The Role of Computing and AI in the Energy Transition | AIChE

The Role of Computing and AI in the Energy Transition

Authors 

The energy transition and a rapid digital transformation pose compounding challenges and opportunities to the entire energy sector in an uncertain world. Shell has traditionally been an “energy innovation company”, committing multiple times to deploying technologies that were not even developed at the time (e.g. deepwater oil and gas exploration and production). Innovation will once again play a crucial role as Shell commits to driving the energy transition to a lower-carbon world. Chemical and Chemical Engineering technologies, products and processes that are not yet mature, developed or even known will play important roles in reaching a net-zero carbon emissions system in 2050 or earlier. Industry partnerships, academic collaborations and consortia have a unique role to play.

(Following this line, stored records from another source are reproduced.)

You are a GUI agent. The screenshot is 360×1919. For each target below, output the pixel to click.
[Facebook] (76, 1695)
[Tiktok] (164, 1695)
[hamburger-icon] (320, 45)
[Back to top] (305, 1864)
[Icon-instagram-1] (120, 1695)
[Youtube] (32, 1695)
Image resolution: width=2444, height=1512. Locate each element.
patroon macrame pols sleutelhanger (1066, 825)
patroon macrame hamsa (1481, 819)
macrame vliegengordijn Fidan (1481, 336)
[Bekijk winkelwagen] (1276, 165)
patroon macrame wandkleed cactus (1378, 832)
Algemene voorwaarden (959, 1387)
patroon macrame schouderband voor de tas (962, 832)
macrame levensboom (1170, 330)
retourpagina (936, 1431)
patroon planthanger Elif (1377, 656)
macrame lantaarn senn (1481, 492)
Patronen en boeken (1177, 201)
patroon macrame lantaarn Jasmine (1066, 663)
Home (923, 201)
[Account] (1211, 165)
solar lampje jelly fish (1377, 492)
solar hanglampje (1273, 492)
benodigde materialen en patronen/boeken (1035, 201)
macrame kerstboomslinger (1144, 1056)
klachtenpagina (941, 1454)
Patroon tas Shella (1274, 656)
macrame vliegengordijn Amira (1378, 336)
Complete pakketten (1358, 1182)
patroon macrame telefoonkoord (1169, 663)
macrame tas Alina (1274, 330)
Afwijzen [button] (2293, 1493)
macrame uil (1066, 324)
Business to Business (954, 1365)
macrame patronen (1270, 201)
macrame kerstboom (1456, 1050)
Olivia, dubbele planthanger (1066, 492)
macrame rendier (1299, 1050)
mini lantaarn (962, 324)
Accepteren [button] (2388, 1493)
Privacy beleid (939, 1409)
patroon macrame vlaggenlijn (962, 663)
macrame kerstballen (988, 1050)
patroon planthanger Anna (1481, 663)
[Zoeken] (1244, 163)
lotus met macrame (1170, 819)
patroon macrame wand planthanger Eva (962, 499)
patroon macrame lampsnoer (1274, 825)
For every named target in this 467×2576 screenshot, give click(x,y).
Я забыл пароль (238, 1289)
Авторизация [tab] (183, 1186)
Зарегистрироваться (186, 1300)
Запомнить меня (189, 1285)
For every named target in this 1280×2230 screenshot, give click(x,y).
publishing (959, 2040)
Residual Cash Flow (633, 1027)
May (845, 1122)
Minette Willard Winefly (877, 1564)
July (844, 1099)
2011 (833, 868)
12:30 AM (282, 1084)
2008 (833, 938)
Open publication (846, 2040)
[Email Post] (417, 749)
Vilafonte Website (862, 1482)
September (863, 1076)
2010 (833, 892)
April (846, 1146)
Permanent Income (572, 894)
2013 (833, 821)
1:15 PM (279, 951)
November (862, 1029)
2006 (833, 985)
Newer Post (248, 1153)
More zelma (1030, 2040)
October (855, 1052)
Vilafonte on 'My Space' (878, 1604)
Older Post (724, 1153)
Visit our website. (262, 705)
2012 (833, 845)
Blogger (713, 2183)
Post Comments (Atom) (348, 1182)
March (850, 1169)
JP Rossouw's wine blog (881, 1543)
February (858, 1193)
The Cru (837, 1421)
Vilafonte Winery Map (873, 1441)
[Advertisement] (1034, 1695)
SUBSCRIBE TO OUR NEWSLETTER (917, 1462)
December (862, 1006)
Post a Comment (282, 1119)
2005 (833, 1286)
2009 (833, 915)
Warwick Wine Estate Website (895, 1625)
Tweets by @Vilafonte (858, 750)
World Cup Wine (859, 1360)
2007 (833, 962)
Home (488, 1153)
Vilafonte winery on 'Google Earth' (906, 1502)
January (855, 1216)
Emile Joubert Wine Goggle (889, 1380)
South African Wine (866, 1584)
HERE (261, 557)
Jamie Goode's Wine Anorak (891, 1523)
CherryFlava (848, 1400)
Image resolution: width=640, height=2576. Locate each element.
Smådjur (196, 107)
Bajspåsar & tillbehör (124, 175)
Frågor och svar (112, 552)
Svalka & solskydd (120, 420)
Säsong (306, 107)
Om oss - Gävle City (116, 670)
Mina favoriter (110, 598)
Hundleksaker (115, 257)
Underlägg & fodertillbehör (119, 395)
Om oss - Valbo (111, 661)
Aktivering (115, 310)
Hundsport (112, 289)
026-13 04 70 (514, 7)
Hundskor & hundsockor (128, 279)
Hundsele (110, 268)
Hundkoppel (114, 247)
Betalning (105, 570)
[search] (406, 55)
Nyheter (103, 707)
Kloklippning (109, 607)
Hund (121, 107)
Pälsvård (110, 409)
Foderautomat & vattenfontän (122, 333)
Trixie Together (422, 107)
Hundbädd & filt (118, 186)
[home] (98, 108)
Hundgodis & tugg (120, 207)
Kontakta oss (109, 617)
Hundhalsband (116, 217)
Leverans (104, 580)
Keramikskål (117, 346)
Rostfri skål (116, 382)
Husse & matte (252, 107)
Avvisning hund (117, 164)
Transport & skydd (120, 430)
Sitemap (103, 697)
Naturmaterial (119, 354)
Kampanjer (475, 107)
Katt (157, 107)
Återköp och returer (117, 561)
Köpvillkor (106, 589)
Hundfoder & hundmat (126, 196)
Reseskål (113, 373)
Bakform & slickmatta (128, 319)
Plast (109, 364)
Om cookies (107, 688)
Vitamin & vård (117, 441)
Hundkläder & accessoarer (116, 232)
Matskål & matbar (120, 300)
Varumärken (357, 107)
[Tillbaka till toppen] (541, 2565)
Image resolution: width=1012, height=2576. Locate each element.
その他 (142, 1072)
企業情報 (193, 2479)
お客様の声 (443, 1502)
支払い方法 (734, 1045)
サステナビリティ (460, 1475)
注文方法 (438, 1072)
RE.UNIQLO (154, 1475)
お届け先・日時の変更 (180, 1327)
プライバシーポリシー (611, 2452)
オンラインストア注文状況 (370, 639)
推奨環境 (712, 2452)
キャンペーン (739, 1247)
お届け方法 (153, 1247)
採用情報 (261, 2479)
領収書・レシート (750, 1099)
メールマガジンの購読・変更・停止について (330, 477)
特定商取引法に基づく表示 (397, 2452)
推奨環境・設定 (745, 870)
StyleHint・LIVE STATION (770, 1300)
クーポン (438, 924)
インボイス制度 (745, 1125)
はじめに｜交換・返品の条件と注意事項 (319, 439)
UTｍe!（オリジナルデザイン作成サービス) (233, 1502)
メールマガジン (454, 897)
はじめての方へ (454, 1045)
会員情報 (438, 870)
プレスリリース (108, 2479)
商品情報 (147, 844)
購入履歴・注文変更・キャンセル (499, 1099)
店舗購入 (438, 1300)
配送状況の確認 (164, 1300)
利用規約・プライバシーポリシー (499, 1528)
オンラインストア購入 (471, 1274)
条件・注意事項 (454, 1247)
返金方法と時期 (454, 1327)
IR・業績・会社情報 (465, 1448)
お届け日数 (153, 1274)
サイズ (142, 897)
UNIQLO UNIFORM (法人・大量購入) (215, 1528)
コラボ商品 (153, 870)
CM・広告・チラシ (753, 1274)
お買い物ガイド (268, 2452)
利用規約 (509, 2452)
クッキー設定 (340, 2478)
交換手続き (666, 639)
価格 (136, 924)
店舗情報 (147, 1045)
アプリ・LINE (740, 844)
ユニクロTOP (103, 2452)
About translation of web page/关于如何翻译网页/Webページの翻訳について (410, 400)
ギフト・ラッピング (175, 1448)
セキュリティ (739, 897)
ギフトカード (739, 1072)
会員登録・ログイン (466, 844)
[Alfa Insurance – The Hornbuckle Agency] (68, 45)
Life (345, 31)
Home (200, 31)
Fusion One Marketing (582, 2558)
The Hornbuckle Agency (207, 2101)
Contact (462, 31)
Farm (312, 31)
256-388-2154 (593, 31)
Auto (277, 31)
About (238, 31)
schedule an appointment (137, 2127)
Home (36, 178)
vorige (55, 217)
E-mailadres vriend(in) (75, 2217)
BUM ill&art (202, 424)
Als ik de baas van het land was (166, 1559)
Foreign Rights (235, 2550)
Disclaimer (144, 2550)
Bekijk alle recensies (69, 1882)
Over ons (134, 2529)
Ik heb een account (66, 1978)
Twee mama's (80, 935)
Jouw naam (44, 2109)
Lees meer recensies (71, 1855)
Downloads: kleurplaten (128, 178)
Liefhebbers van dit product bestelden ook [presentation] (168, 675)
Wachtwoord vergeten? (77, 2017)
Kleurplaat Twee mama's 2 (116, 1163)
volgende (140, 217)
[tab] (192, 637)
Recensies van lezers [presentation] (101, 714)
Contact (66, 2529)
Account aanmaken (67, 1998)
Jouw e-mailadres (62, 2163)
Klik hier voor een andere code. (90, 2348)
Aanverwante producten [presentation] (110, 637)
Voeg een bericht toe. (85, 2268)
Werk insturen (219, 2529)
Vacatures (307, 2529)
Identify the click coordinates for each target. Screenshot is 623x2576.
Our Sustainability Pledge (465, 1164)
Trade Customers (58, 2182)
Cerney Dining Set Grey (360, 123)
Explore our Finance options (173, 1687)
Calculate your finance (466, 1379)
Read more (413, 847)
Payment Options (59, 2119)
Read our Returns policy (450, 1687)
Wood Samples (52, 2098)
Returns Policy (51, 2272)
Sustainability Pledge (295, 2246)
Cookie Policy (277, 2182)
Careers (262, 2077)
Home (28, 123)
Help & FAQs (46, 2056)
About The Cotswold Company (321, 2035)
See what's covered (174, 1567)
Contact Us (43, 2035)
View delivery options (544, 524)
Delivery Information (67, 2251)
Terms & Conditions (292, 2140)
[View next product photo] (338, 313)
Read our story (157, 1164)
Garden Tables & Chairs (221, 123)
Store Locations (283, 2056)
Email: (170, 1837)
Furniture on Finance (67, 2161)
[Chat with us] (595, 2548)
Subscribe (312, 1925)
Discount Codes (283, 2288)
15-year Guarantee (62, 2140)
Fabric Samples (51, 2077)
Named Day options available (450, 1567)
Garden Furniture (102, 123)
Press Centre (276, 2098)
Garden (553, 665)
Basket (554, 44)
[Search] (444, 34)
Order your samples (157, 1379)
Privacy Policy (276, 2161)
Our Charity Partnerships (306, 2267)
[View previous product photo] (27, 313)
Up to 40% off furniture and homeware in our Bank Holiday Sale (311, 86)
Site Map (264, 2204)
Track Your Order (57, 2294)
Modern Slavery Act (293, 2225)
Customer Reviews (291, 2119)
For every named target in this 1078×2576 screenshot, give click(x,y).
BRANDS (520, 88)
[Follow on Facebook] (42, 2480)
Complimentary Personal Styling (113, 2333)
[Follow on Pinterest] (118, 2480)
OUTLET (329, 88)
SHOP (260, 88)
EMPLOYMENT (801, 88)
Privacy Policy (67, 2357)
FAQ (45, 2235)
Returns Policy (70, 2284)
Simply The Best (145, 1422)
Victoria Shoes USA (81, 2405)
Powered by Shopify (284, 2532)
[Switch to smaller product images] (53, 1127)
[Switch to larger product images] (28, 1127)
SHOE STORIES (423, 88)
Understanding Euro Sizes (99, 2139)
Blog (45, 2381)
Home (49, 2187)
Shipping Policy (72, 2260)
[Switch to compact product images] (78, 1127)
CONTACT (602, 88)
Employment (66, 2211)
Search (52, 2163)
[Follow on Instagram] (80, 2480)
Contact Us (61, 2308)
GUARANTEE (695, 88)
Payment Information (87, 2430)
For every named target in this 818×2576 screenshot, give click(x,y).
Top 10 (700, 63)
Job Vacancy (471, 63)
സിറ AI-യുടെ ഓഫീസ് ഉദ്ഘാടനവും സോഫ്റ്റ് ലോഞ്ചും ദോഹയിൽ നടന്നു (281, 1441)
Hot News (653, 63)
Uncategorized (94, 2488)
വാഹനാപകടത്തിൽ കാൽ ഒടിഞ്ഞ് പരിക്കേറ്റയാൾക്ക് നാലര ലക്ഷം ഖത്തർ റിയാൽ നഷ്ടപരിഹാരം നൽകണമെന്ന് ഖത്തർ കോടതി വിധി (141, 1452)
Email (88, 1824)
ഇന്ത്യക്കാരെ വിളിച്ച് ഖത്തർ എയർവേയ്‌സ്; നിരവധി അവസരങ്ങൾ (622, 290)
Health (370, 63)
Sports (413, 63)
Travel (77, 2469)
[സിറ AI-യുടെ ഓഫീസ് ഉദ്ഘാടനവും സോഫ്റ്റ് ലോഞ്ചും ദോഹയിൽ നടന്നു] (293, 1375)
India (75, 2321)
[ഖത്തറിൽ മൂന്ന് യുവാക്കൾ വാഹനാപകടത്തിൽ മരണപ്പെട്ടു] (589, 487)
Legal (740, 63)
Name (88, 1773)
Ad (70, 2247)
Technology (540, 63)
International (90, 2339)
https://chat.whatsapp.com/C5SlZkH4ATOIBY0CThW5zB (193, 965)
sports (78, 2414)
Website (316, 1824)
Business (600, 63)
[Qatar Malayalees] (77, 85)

In such open innovation setting, academic ingenuity and creativity combine uniquely with industrial strength and scale-up power. Such collaborative programs can address both fundamental technical and practical engineering challenges. In this presentation we will describe some of the technology challenges of balancing a net-zero emissions strategy with the societal mandate to provide affordable energy for powering lives. Digital technologies and artificial intelligence are major levers in this quest, but only if understood deeply and in detail. “Digital” and AI innovation cannot be outsourced, and instead build on decades of in-house science skill and talent development. We will present several examples of now-core-business applications in Shell that started as intellectual science exercises with no plan and no budget. We demonstrate that customer centricity and the power of scientific curiosity must be carefully balanced in a technology driven uncertain world.